• _Stated problem 1_
Output the records below verbatim, starting with the line that contains "This screenshot has width=576, height=480." and going on through the final line of the records.

• _Excerpt to read_
Let’s Take This to a Higher Level


O

ne of the frustrating thing about Bacon’s Rebellion is how quickly important discussions decompose to the usual dogmatic lines of the AEI or Cato Institute or what Glenn Beck or some other conservative radio jokey just said.

A case in point is global warming.
This red flag issue immediately draws skeptics who claim it is not a problem or that it is a fraud proven by some nefarious and obscure emails among scientists involving East Anglia University. I have yet to see the emails and the supposed evidence of fraud (Groveton, I am still waiting).
Or if you talk about how not all of Corporate America believes that carbon capping is a superfluous expense demanded by Greeniacs and note that some top CEOs see the need for restricting carbon dioxide, dear ‘ole Jim Bacon trots out his latest, favorite wonk word and paints them as “rent seeking.”
This is a short post and I’ll get to it. I want to share with you two things.
First, in The New York Review of Books, is a speech by Paul Volcker, the guy who pounded the silver nail into the heart of inflation back in the 1980s when he was Fed chief. He writes:
“Restoring our fiscal position, dealing with Social Security and health care obligations in a responsible way, sorting out a reasonable approach toward limiting carbon emissions, and producing domestic energy without unacceptable environmental risks all take time. We’d better get started. That will require a greater sense of common purpose and political consensus than has been evident in Washington or the country at large”
Or take this Bloomberg Businessweek profile of James E. Rogers, CEO of utility Duke Energy:
“We’re the third-largest emitter of CO2 among corporations in American because we generate 70 percent of our electricity at 20-coal-fired plants.”

• _Records for processing_

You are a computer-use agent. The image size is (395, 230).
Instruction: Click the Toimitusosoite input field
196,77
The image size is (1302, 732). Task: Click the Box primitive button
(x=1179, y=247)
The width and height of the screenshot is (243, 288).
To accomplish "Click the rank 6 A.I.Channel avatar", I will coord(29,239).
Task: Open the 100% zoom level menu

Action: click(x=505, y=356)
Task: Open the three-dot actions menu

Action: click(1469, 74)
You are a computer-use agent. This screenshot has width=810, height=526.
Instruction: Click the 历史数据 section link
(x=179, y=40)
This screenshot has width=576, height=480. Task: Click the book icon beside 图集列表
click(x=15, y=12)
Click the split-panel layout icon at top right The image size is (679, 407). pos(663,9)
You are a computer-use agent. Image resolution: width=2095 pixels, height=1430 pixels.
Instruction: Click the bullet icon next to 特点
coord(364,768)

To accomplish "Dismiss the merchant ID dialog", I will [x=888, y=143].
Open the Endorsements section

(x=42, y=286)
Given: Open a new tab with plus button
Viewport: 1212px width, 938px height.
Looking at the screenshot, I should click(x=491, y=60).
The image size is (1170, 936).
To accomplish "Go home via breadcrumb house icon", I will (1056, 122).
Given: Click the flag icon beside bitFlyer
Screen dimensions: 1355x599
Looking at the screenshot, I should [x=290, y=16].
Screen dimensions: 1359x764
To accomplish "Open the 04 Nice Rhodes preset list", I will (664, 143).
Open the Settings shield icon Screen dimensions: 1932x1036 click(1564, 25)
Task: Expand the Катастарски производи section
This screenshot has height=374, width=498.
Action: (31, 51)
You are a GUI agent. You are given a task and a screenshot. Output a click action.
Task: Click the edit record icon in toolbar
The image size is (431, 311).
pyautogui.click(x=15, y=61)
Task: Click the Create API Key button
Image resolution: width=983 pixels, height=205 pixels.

• _Stated problem 2_
Return the passage of the global warming post above verbatim, starting with "ne of the frustrating" and going on through "is global warming.".

• _Final answer 1_
This screenshot has width=576, height=480. Task: Click the book icon beside 图集列表
click(x=15, y=12)
Click the split-panel layout icon at top right The image size is (679, 407). pos(663,9)
You are a computer-use agent. Image resolution: width=2095 pixels, height=1430 pixels.
Instruction: Click the bullet icon next to 特点
coord(364,768)

To accomplish "Dismiss the merchant ID dialog", I will [x=888, y=143].
Open the Endorsements section

(x=42, y=286)
Given: Open a new tab with plus button
Viewport: 1212px width, 938px height.
Looking at the screenshot, I should click(x=491, y=60).
The image size is (1170, 936).
To accomplish "Go home via breadcrumb house icon", I will (1056, 122).
Given: Click the flag icon beside bitFlyer
Screen dimensions: 1355x599
Looking at the screenshot, I should [x=290, y=16].
Screen dimensions: 1359x764
To accomplish "Open the 04 Nice Rhodes preset list", I will (664, 143).
Open the Settings shield icon Screen dimensions: 1932x1036 click(1564, 25)
Task: Expand the Катастарски производи section
This screenshot has height=374, width=498.
Action: (31, 51)
You are a GUI agent. You are given a task and a screenshot. Output a click action.
Task: Click the edit record icon in toolbar
The image size is (431, 311).
pyautogui.click(x=15, y=61)
Task: Click the Create API Key button
Image resolution: width=983 pixels, height=205 pixels.

• _Final answer 2_
ne of the frustrating thing about Bacon’s Rebellion is how quickly important discussions decompose to the usual dogmatic lines of the AEI or Cato Institute or what Glenn Beck or some other conservative radio jokey just said.

A case in point is global warming.